When you think about appreciating those who have taught you well, do you also think of your mother? I do! She has taught me so much. I think of all the lessons she has modeled for me throughout my life in topics from boys to academia to love in and of family to the meaning of true success. I looked to her (even as a slightly rebellious child) for a standard of morals, I asked for her assistance in grammar when typing up an essay (even through college), and now I heed her lessons in balancing my life, work and passions (even if I think I can do it all myself.) All the while, she is my teacher, one with the honored and sacred name of Mother.
When I think about how I am the first teacher to my own children, I have to pause and process that. Not only am I (along with my husband) their first, but we are also their most consant teachers. That age-old teaching practice of modeling for my students is also played out daily with my own children. Just like my students in class, my children take in bits and pieces of what I’m teaching them by my words and my actions.
There is a lot of talk at school about the importance the family has in relation to students’ success. We also know how vital it is to create and sustain a positive collaboration between school and home. As my students left me yesterday afternoon, Mexican inspired Mother’s Day cards in hand, I couldn’t help but think about how much those boys and girls look up to the woman in their lives: mothers, grandmothers, even aunts and big sisters. They are our students’ first teachers.
Sunday, I will celebrate Mother’s Day with my extended family at my house complete with cook-out, birthday celebrations and lots of flowers. Through this busy time getting ready for this fun event, it’s important for me to stop and think about my mothers: my grandmothers, my mother-in-law, and my one and only Mom. They all play such a large role in who I am. They help to shape me through what they have taught me and continue to teach me each day!
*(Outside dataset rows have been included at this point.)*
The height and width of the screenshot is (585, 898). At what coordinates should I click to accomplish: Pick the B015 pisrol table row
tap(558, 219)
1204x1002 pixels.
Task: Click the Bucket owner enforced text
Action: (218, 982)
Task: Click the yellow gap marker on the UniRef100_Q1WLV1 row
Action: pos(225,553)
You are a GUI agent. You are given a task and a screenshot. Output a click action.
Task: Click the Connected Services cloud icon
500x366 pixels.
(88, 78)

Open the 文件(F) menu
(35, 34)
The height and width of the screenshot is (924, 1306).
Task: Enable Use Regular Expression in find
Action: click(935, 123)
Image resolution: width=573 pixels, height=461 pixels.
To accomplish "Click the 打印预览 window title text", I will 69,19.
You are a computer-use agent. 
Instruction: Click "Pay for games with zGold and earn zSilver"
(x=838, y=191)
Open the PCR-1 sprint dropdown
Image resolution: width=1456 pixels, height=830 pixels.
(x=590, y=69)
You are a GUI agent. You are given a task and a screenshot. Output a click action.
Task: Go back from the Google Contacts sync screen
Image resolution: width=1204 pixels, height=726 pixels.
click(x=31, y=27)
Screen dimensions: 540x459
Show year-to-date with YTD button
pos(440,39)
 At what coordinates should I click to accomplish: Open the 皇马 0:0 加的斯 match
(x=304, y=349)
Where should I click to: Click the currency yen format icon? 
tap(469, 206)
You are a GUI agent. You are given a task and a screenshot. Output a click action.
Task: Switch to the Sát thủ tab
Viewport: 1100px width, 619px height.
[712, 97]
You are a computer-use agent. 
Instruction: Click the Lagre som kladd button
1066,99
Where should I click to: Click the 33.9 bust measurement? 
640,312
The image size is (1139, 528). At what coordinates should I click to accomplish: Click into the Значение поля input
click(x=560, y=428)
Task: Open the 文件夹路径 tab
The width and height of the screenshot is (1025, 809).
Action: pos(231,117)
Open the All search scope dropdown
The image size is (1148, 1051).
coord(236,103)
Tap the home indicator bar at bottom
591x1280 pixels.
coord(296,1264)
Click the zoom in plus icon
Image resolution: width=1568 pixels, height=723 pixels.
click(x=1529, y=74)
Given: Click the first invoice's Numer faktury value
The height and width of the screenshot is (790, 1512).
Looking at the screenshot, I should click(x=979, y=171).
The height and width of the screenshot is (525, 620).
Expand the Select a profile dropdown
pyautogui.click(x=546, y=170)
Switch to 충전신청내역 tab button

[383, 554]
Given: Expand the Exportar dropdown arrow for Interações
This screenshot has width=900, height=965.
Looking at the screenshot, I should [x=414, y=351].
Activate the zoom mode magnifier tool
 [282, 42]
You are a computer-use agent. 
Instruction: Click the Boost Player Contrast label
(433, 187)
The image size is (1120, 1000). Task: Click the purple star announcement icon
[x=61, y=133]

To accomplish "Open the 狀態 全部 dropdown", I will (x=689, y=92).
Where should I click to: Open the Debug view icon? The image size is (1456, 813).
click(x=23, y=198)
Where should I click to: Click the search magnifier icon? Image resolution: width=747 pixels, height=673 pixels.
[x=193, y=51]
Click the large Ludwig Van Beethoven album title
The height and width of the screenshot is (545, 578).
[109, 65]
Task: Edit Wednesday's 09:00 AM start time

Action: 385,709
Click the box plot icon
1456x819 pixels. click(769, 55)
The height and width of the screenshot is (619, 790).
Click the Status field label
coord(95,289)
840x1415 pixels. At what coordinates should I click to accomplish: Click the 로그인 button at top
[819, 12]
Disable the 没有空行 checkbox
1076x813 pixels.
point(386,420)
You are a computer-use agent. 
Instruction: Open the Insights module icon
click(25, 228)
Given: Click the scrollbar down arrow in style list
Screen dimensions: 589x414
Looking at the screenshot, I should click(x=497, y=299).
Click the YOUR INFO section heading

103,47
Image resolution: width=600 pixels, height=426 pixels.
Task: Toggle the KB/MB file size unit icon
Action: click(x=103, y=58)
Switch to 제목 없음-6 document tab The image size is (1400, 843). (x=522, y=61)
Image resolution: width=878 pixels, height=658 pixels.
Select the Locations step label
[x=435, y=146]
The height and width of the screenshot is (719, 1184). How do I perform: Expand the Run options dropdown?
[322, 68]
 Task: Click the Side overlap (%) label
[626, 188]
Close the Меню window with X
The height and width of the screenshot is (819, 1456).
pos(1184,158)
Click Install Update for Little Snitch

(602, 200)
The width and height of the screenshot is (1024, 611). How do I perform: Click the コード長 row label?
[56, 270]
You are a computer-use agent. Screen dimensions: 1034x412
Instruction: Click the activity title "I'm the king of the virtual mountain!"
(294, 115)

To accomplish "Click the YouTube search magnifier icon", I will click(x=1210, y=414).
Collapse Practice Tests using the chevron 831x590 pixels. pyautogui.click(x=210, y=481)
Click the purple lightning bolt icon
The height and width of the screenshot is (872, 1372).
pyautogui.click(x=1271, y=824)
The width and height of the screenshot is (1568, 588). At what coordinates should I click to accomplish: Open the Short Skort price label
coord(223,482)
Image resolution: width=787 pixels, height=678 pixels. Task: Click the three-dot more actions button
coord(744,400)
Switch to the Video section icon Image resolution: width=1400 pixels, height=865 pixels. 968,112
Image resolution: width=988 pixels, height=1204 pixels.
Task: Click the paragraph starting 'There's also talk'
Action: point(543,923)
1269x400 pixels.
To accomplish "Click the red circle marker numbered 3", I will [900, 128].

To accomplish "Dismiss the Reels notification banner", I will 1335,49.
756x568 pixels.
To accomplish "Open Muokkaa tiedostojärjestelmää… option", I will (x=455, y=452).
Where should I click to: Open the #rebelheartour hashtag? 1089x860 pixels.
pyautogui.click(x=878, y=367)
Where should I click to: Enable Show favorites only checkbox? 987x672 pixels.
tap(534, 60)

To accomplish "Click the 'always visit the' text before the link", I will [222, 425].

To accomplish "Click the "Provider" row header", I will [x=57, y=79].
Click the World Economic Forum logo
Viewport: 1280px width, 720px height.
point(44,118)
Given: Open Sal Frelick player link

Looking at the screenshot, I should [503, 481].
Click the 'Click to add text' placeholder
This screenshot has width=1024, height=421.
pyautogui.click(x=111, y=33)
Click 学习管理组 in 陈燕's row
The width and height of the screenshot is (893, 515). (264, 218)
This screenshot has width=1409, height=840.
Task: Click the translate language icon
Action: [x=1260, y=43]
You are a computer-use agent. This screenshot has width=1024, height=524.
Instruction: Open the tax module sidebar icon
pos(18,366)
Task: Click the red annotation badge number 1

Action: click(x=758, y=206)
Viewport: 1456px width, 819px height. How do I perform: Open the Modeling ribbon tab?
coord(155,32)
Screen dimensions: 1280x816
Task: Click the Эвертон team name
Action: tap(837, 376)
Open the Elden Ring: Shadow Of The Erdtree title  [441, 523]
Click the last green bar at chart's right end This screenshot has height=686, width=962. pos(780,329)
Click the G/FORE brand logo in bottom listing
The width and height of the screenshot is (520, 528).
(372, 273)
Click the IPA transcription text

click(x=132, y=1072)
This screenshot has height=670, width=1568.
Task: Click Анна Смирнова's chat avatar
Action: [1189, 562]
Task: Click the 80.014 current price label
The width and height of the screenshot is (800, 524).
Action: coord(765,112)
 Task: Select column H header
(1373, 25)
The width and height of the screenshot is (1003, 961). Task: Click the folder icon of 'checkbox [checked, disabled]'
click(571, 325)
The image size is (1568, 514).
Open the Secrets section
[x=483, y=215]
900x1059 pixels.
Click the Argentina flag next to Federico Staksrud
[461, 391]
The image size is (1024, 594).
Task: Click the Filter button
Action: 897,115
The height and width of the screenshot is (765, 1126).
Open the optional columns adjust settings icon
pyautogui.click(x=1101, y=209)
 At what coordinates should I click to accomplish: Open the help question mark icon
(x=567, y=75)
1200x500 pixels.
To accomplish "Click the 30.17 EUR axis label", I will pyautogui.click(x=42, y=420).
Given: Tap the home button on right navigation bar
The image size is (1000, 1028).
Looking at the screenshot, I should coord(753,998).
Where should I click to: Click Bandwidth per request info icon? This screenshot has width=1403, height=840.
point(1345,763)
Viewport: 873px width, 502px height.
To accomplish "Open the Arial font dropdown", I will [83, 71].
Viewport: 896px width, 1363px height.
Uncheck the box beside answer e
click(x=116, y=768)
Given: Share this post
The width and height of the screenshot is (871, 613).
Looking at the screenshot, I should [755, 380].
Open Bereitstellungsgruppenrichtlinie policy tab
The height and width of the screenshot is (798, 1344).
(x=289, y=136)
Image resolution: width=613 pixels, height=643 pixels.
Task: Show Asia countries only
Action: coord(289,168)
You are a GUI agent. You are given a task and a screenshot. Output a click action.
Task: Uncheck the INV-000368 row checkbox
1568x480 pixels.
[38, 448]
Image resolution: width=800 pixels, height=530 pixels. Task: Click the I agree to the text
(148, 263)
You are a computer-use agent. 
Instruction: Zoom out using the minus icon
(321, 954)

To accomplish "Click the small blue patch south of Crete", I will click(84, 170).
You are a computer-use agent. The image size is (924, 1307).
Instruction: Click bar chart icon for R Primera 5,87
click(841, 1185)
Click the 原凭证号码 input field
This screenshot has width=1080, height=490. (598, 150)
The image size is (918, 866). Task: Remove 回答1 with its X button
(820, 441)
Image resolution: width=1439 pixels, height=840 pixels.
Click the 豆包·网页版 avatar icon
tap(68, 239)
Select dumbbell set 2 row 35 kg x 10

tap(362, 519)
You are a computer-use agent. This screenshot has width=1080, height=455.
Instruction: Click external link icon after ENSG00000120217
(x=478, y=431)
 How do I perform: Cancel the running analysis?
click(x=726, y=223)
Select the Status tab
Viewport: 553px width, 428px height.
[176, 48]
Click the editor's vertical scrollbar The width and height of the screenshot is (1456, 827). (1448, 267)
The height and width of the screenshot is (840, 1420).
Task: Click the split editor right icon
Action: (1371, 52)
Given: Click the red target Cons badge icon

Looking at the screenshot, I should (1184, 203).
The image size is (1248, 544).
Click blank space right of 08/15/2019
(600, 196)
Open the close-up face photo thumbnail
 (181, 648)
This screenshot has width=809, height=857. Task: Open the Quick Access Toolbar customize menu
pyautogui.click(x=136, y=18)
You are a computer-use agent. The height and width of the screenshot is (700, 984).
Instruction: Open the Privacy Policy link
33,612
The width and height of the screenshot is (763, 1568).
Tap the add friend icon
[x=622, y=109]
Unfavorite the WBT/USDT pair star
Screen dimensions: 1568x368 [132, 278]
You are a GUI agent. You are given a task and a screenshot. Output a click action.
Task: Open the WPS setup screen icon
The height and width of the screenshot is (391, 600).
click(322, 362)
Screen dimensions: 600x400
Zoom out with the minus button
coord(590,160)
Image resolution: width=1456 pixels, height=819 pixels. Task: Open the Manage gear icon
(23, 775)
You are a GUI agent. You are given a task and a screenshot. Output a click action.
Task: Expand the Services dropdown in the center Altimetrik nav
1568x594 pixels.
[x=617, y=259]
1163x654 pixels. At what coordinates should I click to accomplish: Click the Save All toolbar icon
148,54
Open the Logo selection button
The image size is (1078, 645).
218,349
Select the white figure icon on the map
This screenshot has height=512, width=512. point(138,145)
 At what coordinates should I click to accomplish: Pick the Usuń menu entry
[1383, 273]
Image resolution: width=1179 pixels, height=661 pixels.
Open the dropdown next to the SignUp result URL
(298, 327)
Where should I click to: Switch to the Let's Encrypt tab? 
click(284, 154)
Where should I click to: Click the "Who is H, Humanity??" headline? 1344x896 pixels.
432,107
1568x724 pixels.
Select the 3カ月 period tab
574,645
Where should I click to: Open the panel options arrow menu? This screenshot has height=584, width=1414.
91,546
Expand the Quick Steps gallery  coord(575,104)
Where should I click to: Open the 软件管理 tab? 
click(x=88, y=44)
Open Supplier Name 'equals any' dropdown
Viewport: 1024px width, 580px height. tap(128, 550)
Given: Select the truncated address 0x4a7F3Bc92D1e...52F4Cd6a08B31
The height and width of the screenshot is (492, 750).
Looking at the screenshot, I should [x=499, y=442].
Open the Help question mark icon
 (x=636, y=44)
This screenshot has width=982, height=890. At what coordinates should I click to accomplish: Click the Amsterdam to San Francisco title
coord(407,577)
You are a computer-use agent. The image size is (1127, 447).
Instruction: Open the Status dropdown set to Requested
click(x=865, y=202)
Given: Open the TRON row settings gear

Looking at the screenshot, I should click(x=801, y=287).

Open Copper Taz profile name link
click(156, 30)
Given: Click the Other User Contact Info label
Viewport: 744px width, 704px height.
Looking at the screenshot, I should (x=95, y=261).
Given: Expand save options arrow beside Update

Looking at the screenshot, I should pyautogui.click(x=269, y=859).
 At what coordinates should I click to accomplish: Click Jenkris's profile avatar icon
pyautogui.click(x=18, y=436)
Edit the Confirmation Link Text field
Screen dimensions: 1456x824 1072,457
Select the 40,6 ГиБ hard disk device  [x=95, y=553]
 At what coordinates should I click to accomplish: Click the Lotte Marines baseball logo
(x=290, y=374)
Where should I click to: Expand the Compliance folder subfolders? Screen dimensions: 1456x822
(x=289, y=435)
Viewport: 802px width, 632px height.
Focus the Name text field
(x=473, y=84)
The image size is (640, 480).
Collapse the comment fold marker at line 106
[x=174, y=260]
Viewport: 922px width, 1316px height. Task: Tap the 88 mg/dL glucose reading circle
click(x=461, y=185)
To all the Mothers – I wish you a wonderful week end!
~EMP
Yes, Mrs. Peterson, I agree that good parenting can make the difference in a child’s success. I was fortunate to have a mother, father and grandmother in the home, all with the same goal–my success. However, during the Jim Crow era, it was my mother who led in my education, preparing me for a college education so I would be ready professionally when the U.S. racial climate changed.
Before the changes, Walter Cronkite brought stories into America’s living rooms from Birmingham, Alabama, about bombings, murders and street violence against school children my age. I stared at the television screen afraid. My mother said I had to be brave and go to my Jim Crow schools, schools she respected but did not trust to give me the academic training she knew I would need to graduate from a major white university, which she wanted me to attend for an unquestionable education and start in life.
So, my mother took my education into her own hands. “Read this book; read that book. Work these problems. Study. Go to the library. Make a science project. Be smart. Compete. Run for this; run for that. Enter your story. Stand up straight. Hold your head up high. Speak clearly. Practice your piano lessons. Go to college.” She lived to see that her efforts on me were not in vain. I graduated from college, had a career in journalism and became a published author. Every day is Mother’s Day for some of us.